I found Danny Heitman’s recent article in the Wall Street Journal about e-reading very interesting. His title was “What an E-Reader Can’t Download,” published on July 23-24 (p. A-11).
In the article, he talks about the memories that are anchored as he scans the spines of the books on his living room shelf. For instance, as he sees the spine of Fishing in the Tiber by Lance Morrow, he thinks of a visit he made to Cleveland in 1991, the dinners he had there, the bookstores he visited there, and so forth. “To see the book these many years later is to think of red wine and pasta, wind and winter, good friends and good writing.”
While he acknowledges that electronic books are associated with great convenience, he also notes that the “books on my shelf help me remember that reading isn’t merely an inhalation of data. My library, and the years and places it evokes, speak of something deeper: the interplay of literature and the landscape of a life, the vivid record of a slow and winding search for wisdom, truth, the spark of pleasure or insight.”

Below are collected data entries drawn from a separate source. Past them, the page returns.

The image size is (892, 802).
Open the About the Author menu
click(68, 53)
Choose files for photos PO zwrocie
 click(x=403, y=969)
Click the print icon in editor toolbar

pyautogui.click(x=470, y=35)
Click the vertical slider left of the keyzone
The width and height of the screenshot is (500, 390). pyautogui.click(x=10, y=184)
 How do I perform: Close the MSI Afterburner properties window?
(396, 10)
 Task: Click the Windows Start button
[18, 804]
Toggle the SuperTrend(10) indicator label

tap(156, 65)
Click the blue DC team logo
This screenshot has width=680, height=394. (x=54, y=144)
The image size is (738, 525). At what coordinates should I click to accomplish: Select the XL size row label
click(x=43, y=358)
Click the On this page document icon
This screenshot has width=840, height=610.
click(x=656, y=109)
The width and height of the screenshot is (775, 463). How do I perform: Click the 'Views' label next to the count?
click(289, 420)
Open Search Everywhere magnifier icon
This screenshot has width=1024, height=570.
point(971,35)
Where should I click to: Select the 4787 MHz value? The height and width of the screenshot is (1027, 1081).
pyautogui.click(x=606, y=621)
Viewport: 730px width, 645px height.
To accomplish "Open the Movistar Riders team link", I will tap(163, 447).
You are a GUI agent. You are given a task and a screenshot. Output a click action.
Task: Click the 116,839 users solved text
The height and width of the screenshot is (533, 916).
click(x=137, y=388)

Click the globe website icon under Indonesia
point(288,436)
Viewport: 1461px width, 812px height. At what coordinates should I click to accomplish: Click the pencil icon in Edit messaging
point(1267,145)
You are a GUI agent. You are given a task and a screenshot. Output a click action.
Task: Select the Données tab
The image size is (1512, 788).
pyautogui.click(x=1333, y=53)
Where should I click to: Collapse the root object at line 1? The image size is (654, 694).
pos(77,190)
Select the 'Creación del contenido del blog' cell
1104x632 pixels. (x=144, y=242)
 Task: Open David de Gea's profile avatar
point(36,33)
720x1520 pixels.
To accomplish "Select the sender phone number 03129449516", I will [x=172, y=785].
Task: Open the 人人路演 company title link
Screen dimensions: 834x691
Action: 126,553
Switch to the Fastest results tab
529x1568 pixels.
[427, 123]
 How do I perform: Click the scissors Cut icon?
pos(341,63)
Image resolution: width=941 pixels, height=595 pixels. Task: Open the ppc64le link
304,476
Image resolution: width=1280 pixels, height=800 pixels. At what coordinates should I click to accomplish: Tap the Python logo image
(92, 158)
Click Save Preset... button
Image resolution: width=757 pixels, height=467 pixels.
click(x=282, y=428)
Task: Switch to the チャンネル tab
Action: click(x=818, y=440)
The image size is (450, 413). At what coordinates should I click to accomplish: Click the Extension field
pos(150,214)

Of course, he is right. Books are symbolic. They stand for things. They evoke passion, interest, and curiousity. When you carry them around or when you have them on your shelf, people will ask “what is that about?” or “how did you like that?” That doesn’t happen with an e-reader.
Kindles, Nooks, iPads, and other e-readers take all this out of the equation.
And that is very sad to me.
What do you think? Let’s talk about it!